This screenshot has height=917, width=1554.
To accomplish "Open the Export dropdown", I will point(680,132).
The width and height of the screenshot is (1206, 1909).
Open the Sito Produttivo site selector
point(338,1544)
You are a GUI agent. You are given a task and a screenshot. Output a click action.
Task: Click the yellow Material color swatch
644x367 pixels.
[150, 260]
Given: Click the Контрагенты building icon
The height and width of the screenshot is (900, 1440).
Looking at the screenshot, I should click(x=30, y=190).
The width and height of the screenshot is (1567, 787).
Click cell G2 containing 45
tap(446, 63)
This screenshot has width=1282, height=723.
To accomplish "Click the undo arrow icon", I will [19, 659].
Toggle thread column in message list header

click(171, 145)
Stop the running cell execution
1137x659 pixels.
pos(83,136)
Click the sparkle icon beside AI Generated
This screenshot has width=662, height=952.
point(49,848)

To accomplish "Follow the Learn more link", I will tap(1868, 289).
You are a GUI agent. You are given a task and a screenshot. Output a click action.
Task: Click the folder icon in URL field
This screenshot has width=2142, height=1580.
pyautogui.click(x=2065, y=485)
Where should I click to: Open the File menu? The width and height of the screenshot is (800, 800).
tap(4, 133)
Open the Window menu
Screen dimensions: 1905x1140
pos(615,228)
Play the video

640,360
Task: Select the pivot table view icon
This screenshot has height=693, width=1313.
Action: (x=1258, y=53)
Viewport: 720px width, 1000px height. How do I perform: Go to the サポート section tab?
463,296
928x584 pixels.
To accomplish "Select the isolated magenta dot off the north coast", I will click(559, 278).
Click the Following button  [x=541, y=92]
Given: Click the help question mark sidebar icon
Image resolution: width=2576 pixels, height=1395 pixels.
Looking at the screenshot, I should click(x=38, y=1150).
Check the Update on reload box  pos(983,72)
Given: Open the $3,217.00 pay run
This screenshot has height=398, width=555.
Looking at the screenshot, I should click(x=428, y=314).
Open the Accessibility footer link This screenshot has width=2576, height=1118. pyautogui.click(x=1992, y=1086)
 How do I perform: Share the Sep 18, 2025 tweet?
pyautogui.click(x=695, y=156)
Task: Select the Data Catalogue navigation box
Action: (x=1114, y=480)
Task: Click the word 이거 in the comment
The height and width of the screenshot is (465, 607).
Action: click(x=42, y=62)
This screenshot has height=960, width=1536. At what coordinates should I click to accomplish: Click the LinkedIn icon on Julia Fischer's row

┄┄┄┄┄┄┄┄┄┄┄┄┄┄┄┄┄┄┄┄

**Given exercise:**
Edit the material above so that each occurrence of "icon" reads "symbol", and leave everything else unchanged.

**Output:**
This screenshot has height=917, width=1554.
To accomplish "Open the Export dropdown", I will point(680,132).
The width and height of the screenshot is (1206, 1909).
Open the Sito Produttivo site selector
point(338,1544)
You are a GUI agent. You are given a task and a screenshot. Output a click action.
Task: Click the yellow Material color swatch
644x367 pixels.
[150, 260]
Given: Click the Контрагенты building symbol
The height and width of the screenshot is (900, 1440).
Looking at the screenshot, I should click(x=30, y=190).
The width and height of the screenshot is (1567, 787).
Click cell G2 containing 45
tap(446, 63)
This screenshot has width=1282, height=723.
To accomplish "Click the undo arrow symbol", I will [19, 659].
Toggle thread column in message list header

click(171, 145)
Stop the running cell execution
1137x659 pixels.
pos(83,136)
Click the sparkle symbol beside AI Generated
This screenshot has width=662, height=952.
point(49,848)

To accomplish "Follow the Learn more link", I will tap(1868, 289).
You are a GUI agent. You are given a task and a screenshot. Output a click action.
Task: Click the folder symbol in URL field
This screenshot has width=2142, height=1580.
pyautogui.click(x=2065, y=485)
Where should I click to: Open the File menu? The width and height of the screenshot is (800, 800).
tap(4, 133)
Open the Window menu
Screen dimensions: 1905x1140
pos(615,228)
Play the video

640,360
Task: Select the pivot table view symbol
This screenshot has height=693, width=1313.
Action: (x=1258, y=53)
Viewport: 720px width, 1000px height. How do I perform: Go to the サポート section tab?
463,296
928x584 pixels.
To accomplish "Select the isolated magenta dot off the north coast", I will click(559, 278).
Click the Following button  [x=541, y=92]
Given: Click the help question mark sidebar symbol
Image resolution: width=2576 pixels, height=1395 pixels.
Looking at the screenshot, I should click(x=38, y=1150).
Check the Update on reload box  pos(983,72)
Given: Open the $3,217.00 pay run
This screenshot has height=398, width=555.
Looking at the screenshot, I should click(x=428, y=314).
Open the Accessibility footer link This screenshot has width=2576, height=1118. pyautogui.click(x=1992, y=1086)
 How do I perform: Share the Sep 18, 2025 tweet?
pyautogui.click(x=695, y=156)
Task: Select the Data Catalogue navigation box
Action: (x=1114, y=480)
Task: Click the word 이거 in the comment
The height and width of the screenshot is (465, 607).
Action: click(x=42, y=62)
This screenshot has height=960, width=1536. At what coordinates should I click to accomplish: Click the LinkedIn symbol on Julia Fischer's row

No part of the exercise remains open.